Alba Ramírez Saiz, urbanista y arquitecta especializada en Accesibilidad
“La arquitectura no es neutral, puede incluir o excluir”
Investigadora en la Universidad Politécnica de Madrid, Alba Ramírez Saiz se especializa en movilidad inclusiva y diseño urbano universal. Ha participado en numerosos proyectos nacionales e internacionales, siempre aportando una perspectiva de accesibilidad. Su trabajo se centra en desarrollar herramientas y recursos que integren las necesidades de personas de distintas edades y capacidades en la planificación urbana.
Por Ángel Quero
¿Qué deberá tenerse en cuenta desde el urbanismo para conciliar el crecimiento de las ciudades con el envejecimiento de la población y el aumento de las personas con discapacidad?
Las personas que habitan la ciudad nunca dejarán de envejecer, y con el paso del tiempo muchas vivirán con condiciones que implican algún tipo de discapacidad. Las ciudades europeas se están enfrentando a un alto porcentaje de población envejecida que requiere de manera urgente un abordaje en clave de accesibilidad universal. El espacio público, si quiere seguir siendo “público”, debe dejar de ser un circuito de obstáculos. Una ciudad diseñada desde la perspectiva de la accesibilidad universal incluye a personas de diferentes edades y habilidades, ofreciendo un entorno más amable y amigable para todas las personas.
Aceras anchas, bancos para descansar, iluminación adecuada tanto de día como de noche, seguridad frente a otros vehículos, referencias claras y espacios de interacción y convivencia son solo unos pocos ejemplos de lo que se debe cuidar en el urbanismo para que la ciudad cuide de sus habitantes. Tanto los nuevos desarrollos urbanos como los centros históricos deben considerar estas variables.
¿Qué criterios arquitectónicos deberían priorizarse en el diseño y la rehabilitación de viviendas para garantizar que puedan adaptarse al proceso de envejecimiento de sus ocupantes?
Vivir bien no debería depender de la edad ni de las capacidades. Sin embargo, muchas viviendas siguen diseñándose como si todos sus habitantes fueran jóvenes y ágiles, olvidando que, con el tiempo, las necesidades cambian. La vivienda debe ser segura, flexible y adaptable a los cambios que el cuerpo, la mente y la salud van a sufrir a lo largo de los años. Espacios diáfanos, puertas suficientemente anchas, duchas en lugar de bañeras, habitaciones que puedan modificarse sin necesidad de grandes reformas y colores que contrasten pueden marcar la diferencia.

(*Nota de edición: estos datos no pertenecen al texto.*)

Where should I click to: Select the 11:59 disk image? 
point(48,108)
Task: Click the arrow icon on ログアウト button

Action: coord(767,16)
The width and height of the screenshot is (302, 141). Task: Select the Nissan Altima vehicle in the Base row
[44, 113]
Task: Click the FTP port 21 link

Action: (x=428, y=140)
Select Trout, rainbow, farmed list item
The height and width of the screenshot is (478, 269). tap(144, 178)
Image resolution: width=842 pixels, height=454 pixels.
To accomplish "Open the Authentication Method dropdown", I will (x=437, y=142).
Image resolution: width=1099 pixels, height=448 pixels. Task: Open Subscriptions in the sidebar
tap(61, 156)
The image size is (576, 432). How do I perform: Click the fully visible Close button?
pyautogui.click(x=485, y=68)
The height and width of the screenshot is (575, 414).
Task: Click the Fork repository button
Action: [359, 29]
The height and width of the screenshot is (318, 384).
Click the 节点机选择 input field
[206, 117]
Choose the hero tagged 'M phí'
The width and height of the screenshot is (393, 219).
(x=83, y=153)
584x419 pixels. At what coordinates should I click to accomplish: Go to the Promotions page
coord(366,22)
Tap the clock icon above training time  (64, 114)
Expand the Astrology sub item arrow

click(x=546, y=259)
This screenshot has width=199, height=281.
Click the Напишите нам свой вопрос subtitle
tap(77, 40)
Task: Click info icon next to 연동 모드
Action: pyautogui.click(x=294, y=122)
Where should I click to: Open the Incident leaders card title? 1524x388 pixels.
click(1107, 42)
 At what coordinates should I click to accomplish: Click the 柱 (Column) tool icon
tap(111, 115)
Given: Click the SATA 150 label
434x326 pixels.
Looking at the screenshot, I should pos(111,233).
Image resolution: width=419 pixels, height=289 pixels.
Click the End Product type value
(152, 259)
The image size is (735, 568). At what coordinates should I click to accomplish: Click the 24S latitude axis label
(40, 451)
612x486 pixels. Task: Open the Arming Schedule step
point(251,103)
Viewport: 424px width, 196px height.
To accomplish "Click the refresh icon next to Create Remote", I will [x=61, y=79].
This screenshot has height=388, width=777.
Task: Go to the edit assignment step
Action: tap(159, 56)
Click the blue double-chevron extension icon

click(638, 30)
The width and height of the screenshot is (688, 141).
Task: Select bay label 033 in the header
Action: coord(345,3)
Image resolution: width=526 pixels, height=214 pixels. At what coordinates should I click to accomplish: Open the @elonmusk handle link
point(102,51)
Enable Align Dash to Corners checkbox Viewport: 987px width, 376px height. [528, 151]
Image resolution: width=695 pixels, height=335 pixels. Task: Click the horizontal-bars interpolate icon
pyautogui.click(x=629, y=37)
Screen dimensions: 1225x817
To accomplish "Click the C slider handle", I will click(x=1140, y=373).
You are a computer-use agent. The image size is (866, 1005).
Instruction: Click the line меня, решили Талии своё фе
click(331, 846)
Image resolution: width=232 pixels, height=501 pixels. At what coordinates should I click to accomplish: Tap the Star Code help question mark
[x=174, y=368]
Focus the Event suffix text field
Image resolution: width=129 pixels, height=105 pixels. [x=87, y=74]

Sin embargo, los cambios no pueden limitarse a los espacios privados de la vivienda, sino que la mayoría de las barreras actuales se encuentran en los espacios comunes: salida dificultosa a la calle, portero automático sin imagen, piscina u otras instalaciones no accesibles, ascensores con dimensiones inapropiadas, o incluso la imposibilidad de aparcar un coche adaptado en el garaje.
Cada una de estas barreras puede ser un factor que empuje a una persona a abandonar su hogar y, por tanto, su entorno. Esto puede suponer perder una red de apoyo de amigos y familiares, lo que aumenta la sensación de soledad y aislamiento.
¿Cómo se pueden diseñar entornos que favorezcan la proximidad y la accesibilidad a servicios esenciales (salud, comercio, ocio) sin necesidad de depender siempre del automóvil?
Una ciudad que obliga a sus habitantes a depender del coche no es una ciudad pensada para todos: es un laberinto que excluye silenciosamente a quienes caminan despacio, usan silla de ruedas o simplemente prefieren moverse a pie. Las ciudades diseñadas bajo criterios de proximidad tienden a organizarse de manera que los servicios esenciales –centros de salud, supermercados, colegios, parques…– puedan ser fácilmente accesibles, normalmente caminando o en bicicleta. Para conseguir una movilidad más activa, es necesario centrar el diseño de la ciudad en el peatón y considerar al vehículo privado como un mero invitado. La libertad de moverse de manera segura, confortable y sin barreras fomenta que las personas eviten el automóvil. Esto, evidentemente, incluye el diseño de calles que no presenten ningún tipo de barreras, ya sean físicas, sensoriales o cognitivas. Si existen barreras, la movilidad activa no se hará efectiva.